Tout d’abord, le texte commence par l’arrivée d’une sorte de vaisseau spatial appelé crabe qui se stabilise dans les nuages. Ce qui est impossible pour la civilisation humaine qui ne possède pas cette technologie. C’est la même chose pour les armes sophistiquées qui n’existent pas sur terre. Il y a aussi la créature qui pousse un petit véhicule primitif à roues et brancards, chargé de tiges moissonnées, ce qui ferait penser à un chariot (caddie). La tanière est donc la maison de la créature. Les plantations vertes sont le champ de la bête. Le double tube est un fusil à pompe. Le liquide rouge visqueux est le sang qui coule de son nez. La nappe liquide assez vaste est une mer ou un océan ou un truc de ce genre. La coquille flottante est une sorte de barque ou un bateau. Je pense que c’est une barque parce qu’il empoigne une espèce de longue barre à extrémités plates : des rames.

La relecture se fait, ici, réécriture. En effet, comme le narrateur est un narrateur interne, un extra-terrestre, qui nous impose son regard étranger sur les choses de la terre, il faut que le lecteur décrypte ce qu’il raconte et prenne en charge cette narration.

Tout ce récit est enfin clair.

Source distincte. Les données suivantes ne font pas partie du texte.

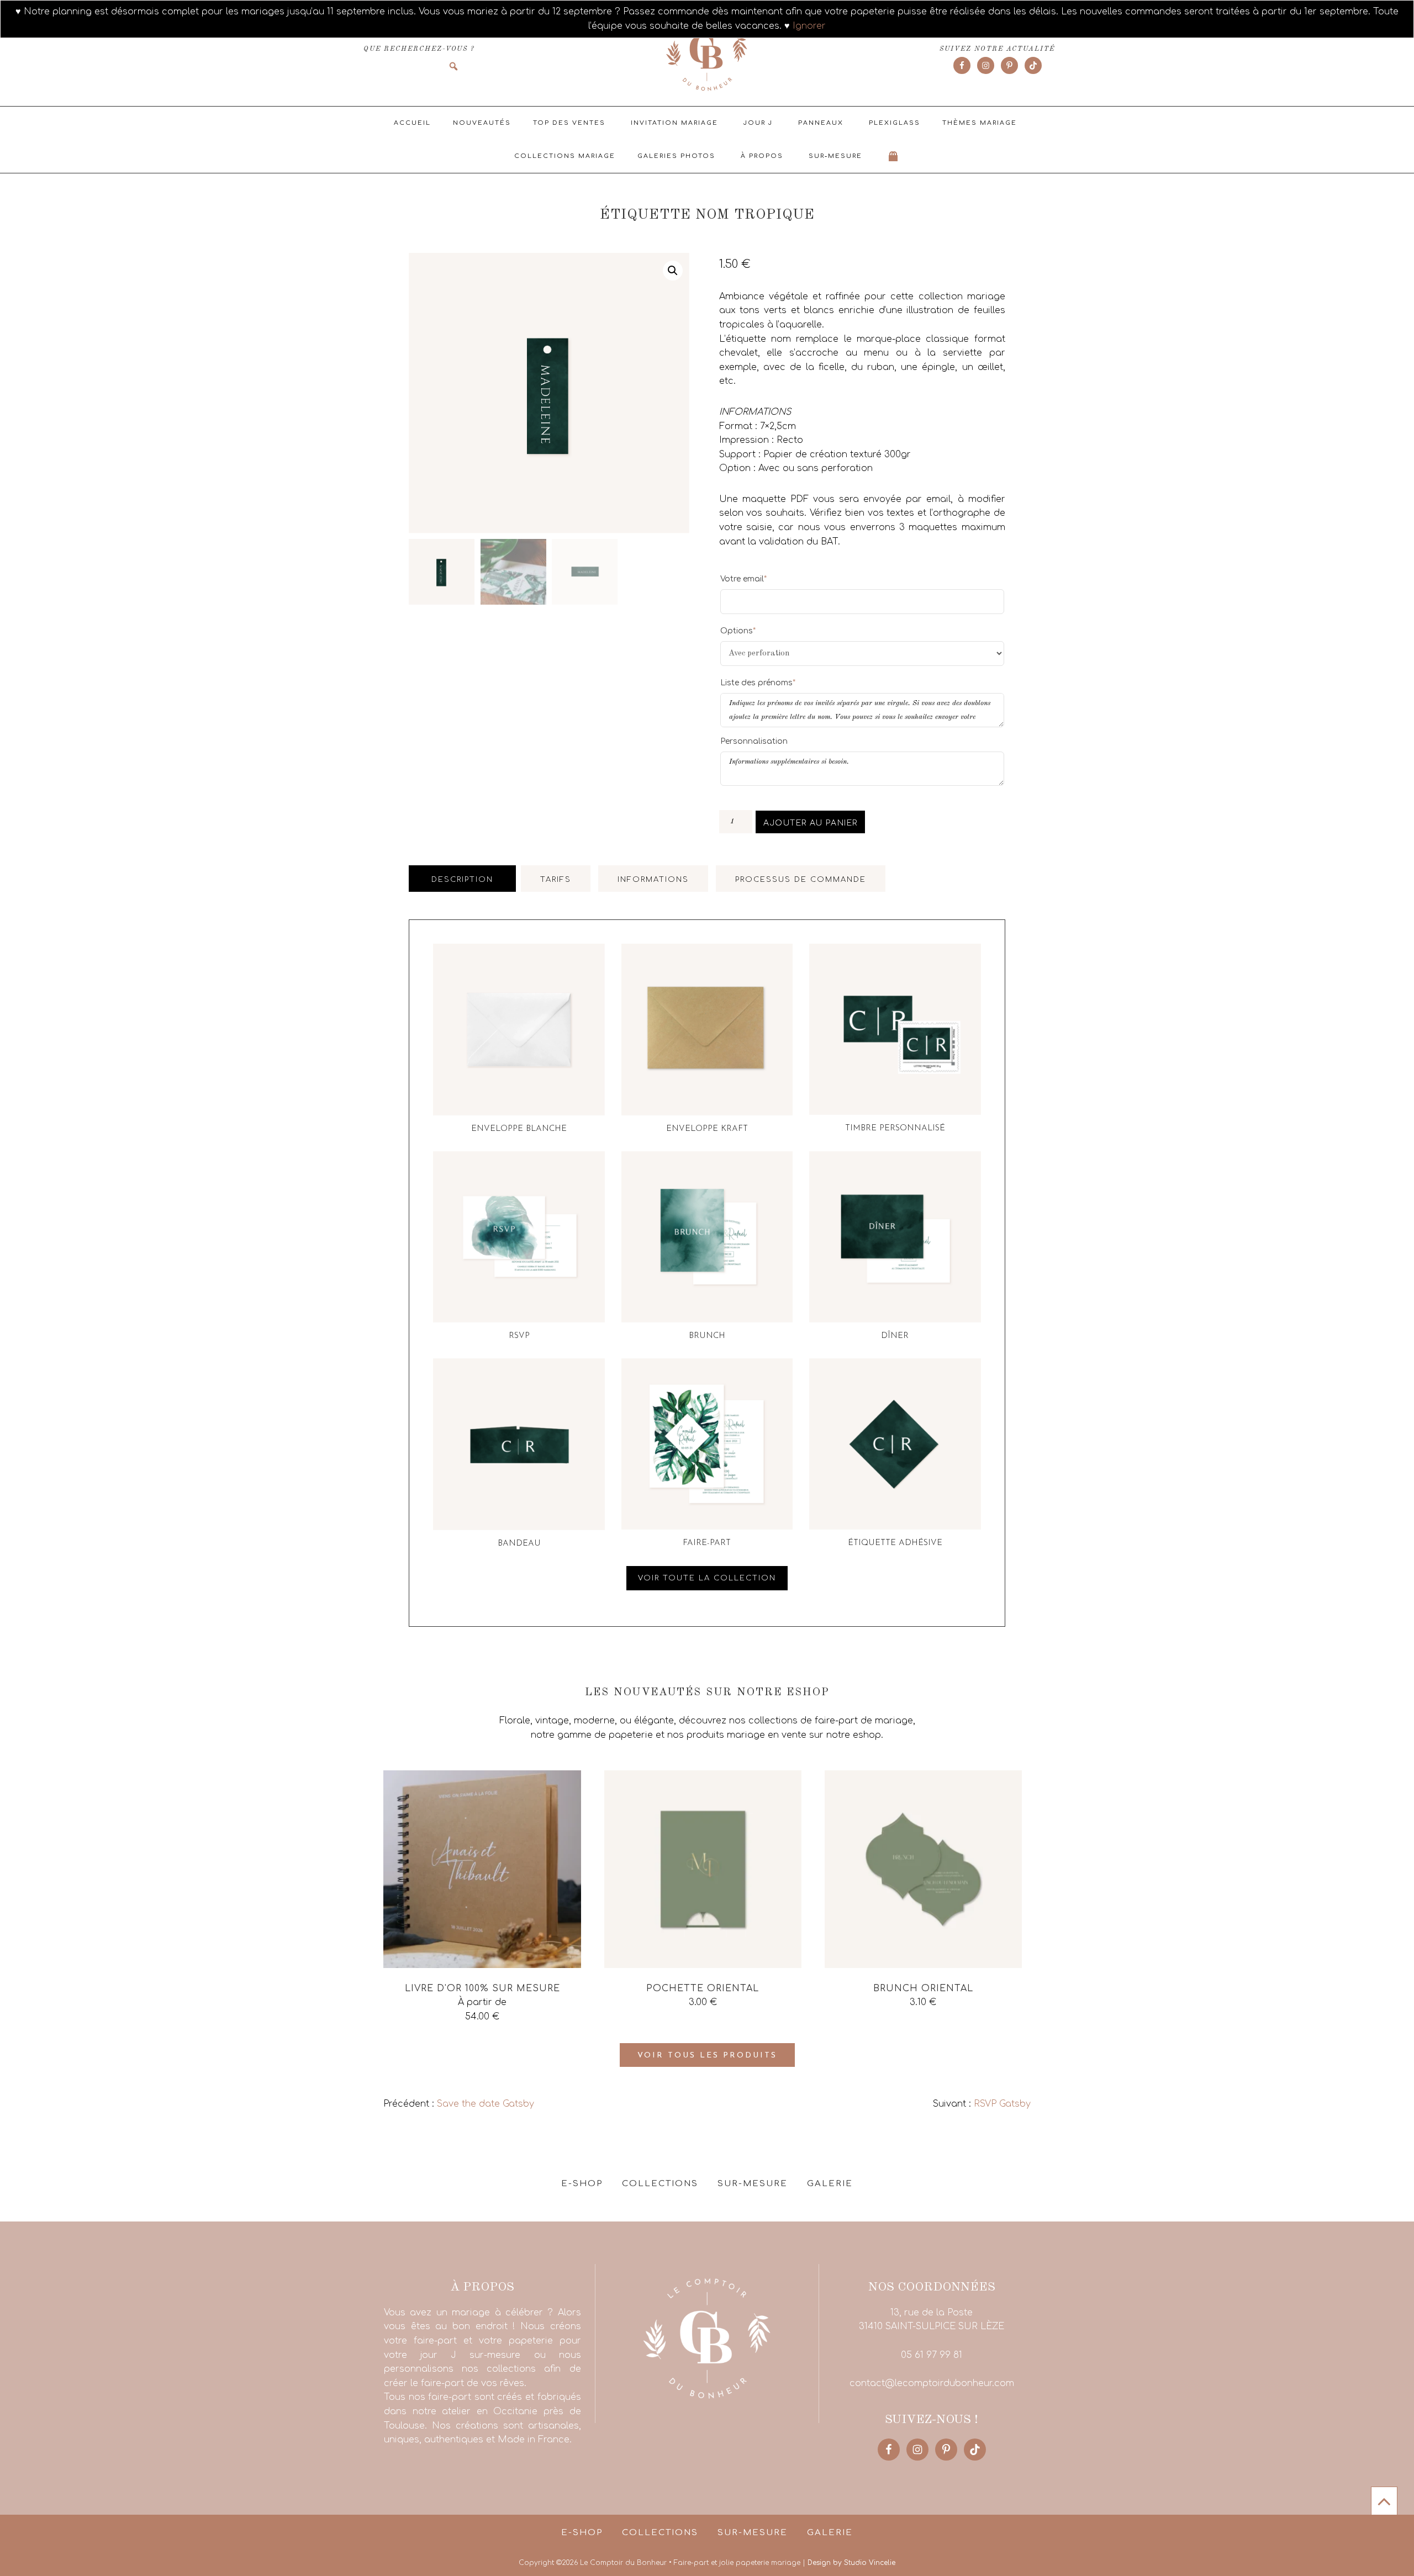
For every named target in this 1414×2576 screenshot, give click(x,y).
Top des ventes (569, 122)
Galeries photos (676, 156)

Ce n’est pas une chasse aux animaux sauvages mais on se rend compte qu’il s’agit d’une chasse à l’homme. Ce vaisseau extra-terrestre a débarqué sur terre... Suit le récit au passé de la nouvelle.

Bilan : échec ?

Il me semble qu’Issam est conscient de l’activité du lecteur : se préparer à lire, sélectionner des indices, mais éventuellement revenir sur les indices choisis quand logiquement le résultat auquel on arrive ne tient pas, donc relire. Mais si le lecteur est satisfait, car le récit est enfin clair, le professeur de français sait qu’il a encore du travail à faire pour que le texte reste une construction dans l’esprit d’Issam, et qu’il trouve, dans ce jeu, son plaisir et du sens. Pour l’instant, Issam reste dans le texte qu’il réécrit, au passé, bien qu’il y ait encore quelques hésitations avec le présent d’analyse. Il n’a pas esquissé de « morale » à l’histoire : dénonciation de la chasse ou de l’anthropocentrisme... Il n’a pas non plus pensé au texte comme une manipulation du lecteur ! Parler d’un texte revient, pour lui, à le raconter, non à l’analyser. Il n’a fait le détour d’analyse que parce qu’il lui était impossible de « raconter » l’histoire. Avant ce travail, il n’aurait pu dire que « je n’ai pas compris ».

Après une heure d’échange sur le texte, échange au cours duquel nous avons analysé comment l’auteur avait fait pour nous « manipuler », j’ai demandé à l’ensemble de la classe de réécrire leur compte rendu de lecture « en expert ». Le travail d’Issam a été plus précis, mais il termine encore en racontant l’histoire, ultime but de l’opération selon lui.

Jacqueline Gérard, Lycée Mistral, Fresnes.


[1G. Anglade, L’œuvre intégrale, CNDP, 1991.